* ASSIGNMENT *
Give back all the data exactly as it was written.

* SUPPLIED MATERIAL *
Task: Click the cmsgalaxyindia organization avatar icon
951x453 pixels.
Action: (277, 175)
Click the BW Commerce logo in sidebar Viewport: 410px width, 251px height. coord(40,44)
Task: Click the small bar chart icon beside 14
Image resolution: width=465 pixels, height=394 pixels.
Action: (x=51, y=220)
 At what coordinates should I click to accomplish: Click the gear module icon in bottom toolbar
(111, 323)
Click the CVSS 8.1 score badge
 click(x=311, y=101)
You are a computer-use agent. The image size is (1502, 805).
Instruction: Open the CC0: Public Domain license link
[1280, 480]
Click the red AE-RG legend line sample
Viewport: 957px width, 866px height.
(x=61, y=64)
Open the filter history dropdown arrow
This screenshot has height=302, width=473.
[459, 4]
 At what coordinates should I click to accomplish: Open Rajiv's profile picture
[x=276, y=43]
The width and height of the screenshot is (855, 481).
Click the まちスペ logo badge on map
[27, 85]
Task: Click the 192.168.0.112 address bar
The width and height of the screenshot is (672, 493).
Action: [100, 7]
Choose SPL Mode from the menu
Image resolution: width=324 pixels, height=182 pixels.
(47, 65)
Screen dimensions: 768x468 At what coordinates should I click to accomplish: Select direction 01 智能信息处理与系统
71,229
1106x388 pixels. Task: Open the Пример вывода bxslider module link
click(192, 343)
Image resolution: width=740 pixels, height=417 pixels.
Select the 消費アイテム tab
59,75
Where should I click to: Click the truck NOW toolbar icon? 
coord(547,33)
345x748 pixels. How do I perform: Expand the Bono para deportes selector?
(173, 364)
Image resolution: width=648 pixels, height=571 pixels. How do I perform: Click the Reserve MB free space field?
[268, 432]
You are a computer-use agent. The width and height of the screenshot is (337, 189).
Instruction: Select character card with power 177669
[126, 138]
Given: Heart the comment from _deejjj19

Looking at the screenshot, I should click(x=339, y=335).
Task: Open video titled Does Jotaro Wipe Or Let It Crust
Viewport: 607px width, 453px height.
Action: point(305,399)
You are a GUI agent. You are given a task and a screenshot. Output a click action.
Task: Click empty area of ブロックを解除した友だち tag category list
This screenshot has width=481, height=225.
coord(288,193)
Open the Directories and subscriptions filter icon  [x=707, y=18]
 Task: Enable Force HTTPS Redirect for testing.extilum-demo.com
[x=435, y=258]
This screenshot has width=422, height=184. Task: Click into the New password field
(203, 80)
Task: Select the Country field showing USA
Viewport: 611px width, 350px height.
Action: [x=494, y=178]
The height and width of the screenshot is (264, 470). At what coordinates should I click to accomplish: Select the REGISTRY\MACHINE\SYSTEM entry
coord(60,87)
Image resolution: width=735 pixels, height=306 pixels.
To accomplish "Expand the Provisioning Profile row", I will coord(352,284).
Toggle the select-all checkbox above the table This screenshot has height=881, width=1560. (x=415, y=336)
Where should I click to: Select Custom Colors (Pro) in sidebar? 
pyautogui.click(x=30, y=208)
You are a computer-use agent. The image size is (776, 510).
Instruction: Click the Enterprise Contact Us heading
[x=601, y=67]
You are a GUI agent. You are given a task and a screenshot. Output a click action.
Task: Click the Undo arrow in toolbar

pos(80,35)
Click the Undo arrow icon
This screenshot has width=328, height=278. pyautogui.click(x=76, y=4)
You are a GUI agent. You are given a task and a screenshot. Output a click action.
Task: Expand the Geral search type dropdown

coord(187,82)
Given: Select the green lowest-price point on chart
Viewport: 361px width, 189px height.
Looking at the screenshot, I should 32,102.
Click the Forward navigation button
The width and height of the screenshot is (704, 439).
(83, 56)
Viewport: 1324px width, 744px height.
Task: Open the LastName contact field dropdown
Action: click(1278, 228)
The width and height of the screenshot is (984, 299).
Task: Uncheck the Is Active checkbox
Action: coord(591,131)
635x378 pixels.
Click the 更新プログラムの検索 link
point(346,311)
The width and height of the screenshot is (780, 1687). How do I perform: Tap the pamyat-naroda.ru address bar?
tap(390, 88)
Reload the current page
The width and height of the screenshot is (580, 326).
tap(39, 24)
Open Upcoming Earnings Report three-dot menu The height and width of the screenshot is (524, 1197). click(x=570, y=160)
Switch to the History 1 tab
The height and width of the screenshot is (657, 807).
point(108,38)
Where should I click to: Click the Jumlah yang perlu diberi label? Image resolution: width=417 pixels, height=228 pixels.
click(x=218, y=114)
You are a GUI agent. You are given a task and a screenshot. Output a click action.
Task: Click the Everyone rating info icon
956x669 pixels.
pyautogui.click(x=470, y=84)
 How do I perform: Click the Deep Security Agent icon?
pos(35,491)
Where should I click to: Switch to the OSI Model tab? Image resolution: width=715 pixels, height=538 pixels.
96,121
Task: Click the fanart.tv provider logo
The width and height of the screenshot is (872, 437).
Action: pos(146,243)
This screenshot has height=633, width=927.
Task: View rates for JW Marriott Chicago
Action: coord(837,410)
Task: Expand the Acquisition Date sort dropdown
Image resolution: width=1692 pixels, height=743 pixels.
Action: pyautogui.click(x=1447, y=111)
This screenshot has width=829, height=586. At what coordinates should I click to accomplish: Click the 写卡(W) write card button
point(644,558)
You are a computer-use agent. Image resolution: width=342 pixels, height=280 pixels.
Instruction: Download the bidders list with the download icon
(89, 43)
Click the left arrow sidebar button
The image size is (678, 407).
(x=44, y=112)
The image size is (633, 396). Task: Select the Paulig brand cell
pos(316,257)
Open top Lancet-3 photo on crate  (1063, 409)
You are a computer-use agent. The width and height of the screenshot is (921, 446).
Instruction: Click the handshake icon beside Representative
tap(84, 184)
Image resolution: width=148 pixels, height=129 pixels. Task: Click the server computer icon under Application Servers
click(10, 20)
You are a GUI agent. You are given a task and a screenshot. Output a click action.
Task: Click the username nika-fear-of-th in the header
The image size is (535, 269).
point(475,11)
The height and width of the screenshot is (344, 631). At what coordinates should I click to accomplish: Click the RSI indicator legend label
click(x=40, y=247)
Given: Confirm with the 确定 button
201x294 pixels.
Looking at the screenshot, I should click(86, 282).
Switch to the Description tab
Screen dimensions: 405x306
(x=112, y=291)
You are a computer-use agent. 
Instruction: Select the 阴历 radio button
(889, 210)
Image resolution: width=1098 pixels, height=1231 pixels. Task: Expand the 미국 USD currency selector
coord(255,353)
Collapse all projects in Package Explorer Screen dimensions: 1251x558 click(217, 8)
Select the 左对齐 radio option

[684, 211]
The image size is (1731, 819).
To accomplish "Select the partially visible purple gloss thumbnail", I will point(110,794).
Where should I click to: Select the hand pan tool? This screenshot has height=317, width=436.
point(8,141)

* RESULT OF THIS TASK *
Task: Click the cmsgalaxyindia organization avatar icon
951x453 pixels.
Action: (277, 175)
Click the BW Commerce logo in sidebar Viewport: 410px width, 251px height. coord(40,44)
Task: Click the small bar chart icon beside 14
Image resolution: width=465 pixels, height=394 pixels.
Action: (x=51, y=220)
 At what coordinates should I click to accomplish: Click the gear module icon in bottom toolbar
(111, 323)
Click the CVSS 8.1 score badge
 click(x=311, y=101)
You are a computer-use agent. The image size is (1502, 805).
Instruction: Open the CC0: Public Domain license link
[1280, 480]
Click the red AE-RG legend line sample
Viewport: 957px width, 866px height.
(x=61, y=64)
Open the filter history dropdown arrow
This screenshot has height=302, width=473.
[459, 4]
 At what coordinates should I click to accomplish: Open Rajiv's profile picture
[x=276, y=43]
The width and height of the screenshot is (855, 481).
Click the まちスペ logo badge on map
[27, 85]
Task: Click the 192.168.0.112 address bar
The width and height of the screenshot is (672, 493).
Action: [100, 7]
Choose SPL Mode from the menu
Image resolution: width=324 pixels, height=182 pixels.
(47, 65)
Screen dimensions: 768x468 At what coordinates should I click to accomplish: Select direction 01 智能信息处理与系统
71,229
1106x388 pixels. Task: Open the Пример вывода bxslider module link
click(192, 343)
Image resolution: width=740 pixels, height=417 pixels.
Select the 消費アイテム tab
59,75
Where should I click to: Click the truck NOW toolbar icon? 
coord(547,33)
345x748 pixels. How do I perform: Expand the Bono para deportes selector?
(173, 364)
Image resolution: width=648 pixels, height=571 pixels. How do I perform: Click the Reserve MB free space field?
[268, 432]
You are a computer-use agent. The width and height of the screenshot is (337, 189).
Instruction: Select character card with power 177669
[126, 138]
Given: Heart the comment from _deejjj19

Looking at the screenshot, I should click(x=339, y=335).
Task: Open video titled Does Jotaro Wipe Or Let It Crust
Viewport: 607px width, 453px height.
Action: point(305,399)
You are a GUI agent. You are given a task and a screenshot. Output a click action.
Task: Click empty area of ブロックを解除した友だち tag category list
This screenshot has width=481, height=225.
coord(288,193)
Open the Directories and subscriptions filter icon  [x=707, y=18]
 Task: Enable Force HTTPS Redirect for testing.extilum-demo.com
[x=435, y=258]
This screenshot has width=422, height=184. Task: Click into the New password field
(203, 80)
Task: Select the Country field showing USA
Viewport: 611px width, 350px height.
Action: [x=494, y=178]
The height and width of the screenshot is (264, 470). At what coordinates should I click to accomplish: Select the REGISTRY\MACHINE\SYSTEM entry
coord(60,87)
Image resolution: width=735 pixels, height=306 pixels.
To accomplish "Expand the Provisioning Profile row", I will coord(352,284).
Toggle the select-all checkbox above the table This screenshot has height=881, width=1560. (x=415, y=336)
Where should I click to: Select Custom Colors (Pro) in sidebar? 
pyautogui.click(x=30, y=208)
You are a computer-use agent. The image size is (776, 510).
Instruction: Click the Enterprise Contact Us heading
[x=601, y=67]
You are a GUI agent. You are given a task and a screenshot. Output a click action.
Task: Click the Undo arrow in toolbar

pos(80,35)
Click the Undo arrow icon
This screenshot has width=328, height=278. pyautogui.click(x=76, y=4)
You are a GUI agent. You are given a task and a screenshot. Output a click action.
Task: Expand the Geral search type dropdown

coord(187,82)
Given: Select the green lowest-price point on chart
Viewport: 361px width, 189px height.
Looking at the screenshot, I should 32,102.
Click the Forward navigation button
The width and height of the screenshot is (704, 439).
(83, 56)
Viewport: 1324px width, 744px height.
Task: Open the LastName contact field dropdown
Action: click(1278, 228)
The width and height of the screenshot is (984, 299).
Task: Uncheck the Is Active checkbox
Action: coord(591,131)
635x378 pixels.
Click the 更新プログラムの検索 link
point(346,311)
The width and height of the screenshot is (780, 1687). How do I perform: Tap the pamyat-naroda.ru address bar?
tap(390, 88)
Reload the current page
The width and height of the screenshot is (580, 326).
tap(39, 24)
Open Upcoming Earnings Report three-dot menu The height and width of the screenshot is (524, 1197). click(x=570, y=160)
Switch to the History 1 tab
The height and width of the screenshot is (657, 807).
point(108,38)
Where should I click to: Click the Jumlah yang perlu diberi label? Image resolution: width=417 pixels, height=228 pixels.
click(x=218, y=114)
You are a GUI agent. You are given a task and a screenshot. Output a click action.
Task: Click the Everyone rating info icon
956x669 pixels.
pyautogui.click(x=470, y=84)
 How do I perform: Click the Deep Security Agent icon?
pos(35,491)
Where should I click to: Switch to the OSI Model tab? Image resolution: width=715 pixels, height=538 pixels.
96,121
Task: Click the fanart.tv provider logo
The width and height of the screenshot is (872, 437).
Action: pos(146,243)
This screenshot has height=633, width=927.
Task: View rates for JW Marriott Chicago
Action: coord(837,410)
Task: Expand the Acquisition Date sort dropdown
Image resolution: width=1692 pixels, height=743 pixels.
Action: pyautogui.click(x=1447, y=111)
This screenshot has width=829, height=586. At what coordinates should I click to accomplish: Click the 写卡(W) write card button
point(644,558)
You are a computer-use agent. Image resolution: width=342 pixels, height=280 pixels.
Instruction: Download the bidders list with the download icon
(89, 43)
Click the left arrow sidebar button
The image size is (678, 407).
(x=44, y=112)
The image size is (633, 396). Task: Select the Paulig brand cell
pos(316,257)
Open top Lancet-3 photo on crate  (1063, 409)
You are a computer-use agent. The width and height of the screenshot is (921, 446).
Instruction: Click the handshake icon beside Representative
tap(84, 184)
Image resolution: width=148 pixels, height=129 pixels. Task: Click the server computer icon under Application Servers
click(10, 20)
You are a GUI agent. You are given a task and a screenshot. Output a click action.
Task: Click the username nika-fear-of-th in the header
The image size is (535, 269).
point(475,11)
The height and width of the screenshot is (344, 631). At what coordinates should I click to accomplish: Click the RSI indicator legend label
click(x=40, y=247)
Given: Confirm with the 确定 button
201x294 pixels.
Looking at the screenshot, I should click(86, 282).
Switch to the Description tab
Screen dimensions: 405x306
(x=112, y=291)
You are a computer-use agent. 
Instruction: Select the 阴历 radio button
(889, 210)
Image resolution: width=1098 pixels, height=1231 pixels. Task: Expand the 미국 USD currency selector
coord(255,353)
Collapse all projects in Package Explorer Screen dimensions: 1251x558 click(217, 8)
Select the 左对齐 radio option

[684, 211]
The image size is (1731, 819).
To accomplish "Select the partially visible purple gloss thumbnail", I will point(110,794).
Where should I click to: Select the hand pan tool? This screenshot has height=317, width=436.
point(8,141)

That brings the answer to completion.